Medals will be provided for members of 1st, 2nd, 3rd Place Teams.

16 segments at 6 minutes each &#150; 1.5 Minutes between lanes.

One member of each team must marshal at all times during the race.

Entry fee: $10.00 includes pizza.

All HO, 1/24, and 1/32 racers are Welcome!

Out of State Participants are also Welcome!

CFHOR is providing the cars, Harden Creek Slots provided the tires and hubs, and Gumball HO racing provided the painted bodies and the race prep for the cars.

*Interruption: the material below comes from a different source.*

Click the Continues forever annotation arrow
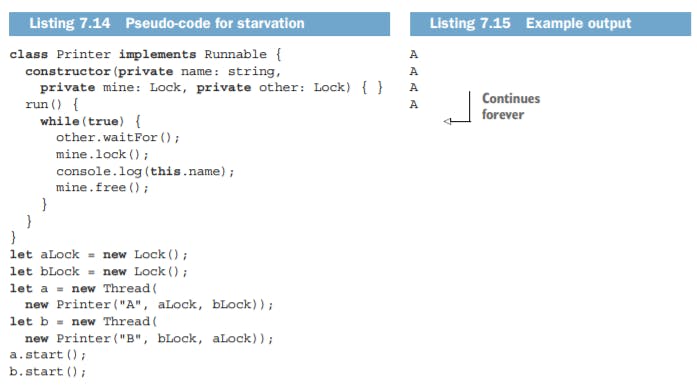This screenshot has height=387, width=697. coord(457,108)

Contact Leo Belleville at 407-498-0297 or [email protected] for additional information.


----------



## slotcar58 (Jun 21, 2007)

*The cars for the race!*

It should be a great race. Last year's race was won by 3 feet in 2 hours!


----------



## slotcar58 (Jun 21, 2007)

This race was formally the 2 hrs of Melbourne enduro , this season the CFHOR club members voted to change it to the 2 Hours of Melbourne/ Bruce Beaulieu memorial enduro 
, after the passing of this great racer, talented painter and great friend in 2012 .

A great turnout of 16 racers from all over Florida signed in to remember Bruce , and to do battle in his honor in an enduro race. 

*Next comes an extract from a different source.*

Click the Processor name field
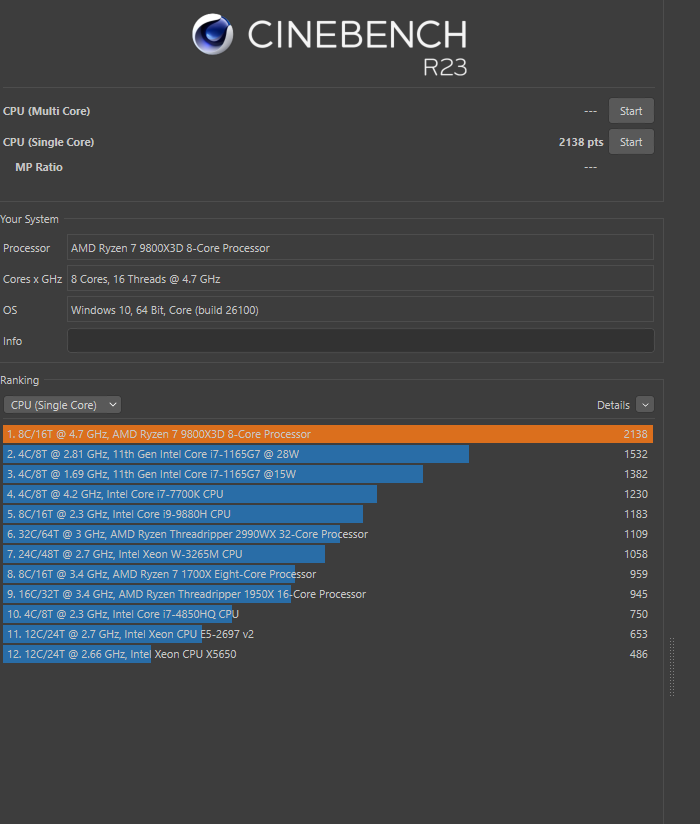 360,248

Danny Mayer was the top qualifier.

1st. Place Team Mayer -1335 laps
Danny Mayer
Colten Glass
Count Gibson
Leo Belleville

2nd qualifier Russ Seidler

2nd. Place Team Seidler-1326 laps
Russ Seidler
Adam Glass
Ken Stuteville
Ed Delfin

3rd qualifier Craig Reynolds 1309 laps

3rd. Place Team Reynolds
Craig Reynolds
Marcus Bielski
Steve Bowman
Zack Glass

4th qualifier Terry Flynn

4th. Place Team Flynn-1274 laps
Terry Flynn
Steve Allent
Dennis Bielski
Jimmie Parris

Thanks to Bill Pinch for hosting the race at his first class racing facility ( theraceplace.biz and thanks to all the racers and friends who attended, hope to see all of you next year.

Race report by, Jimmie Parris


----------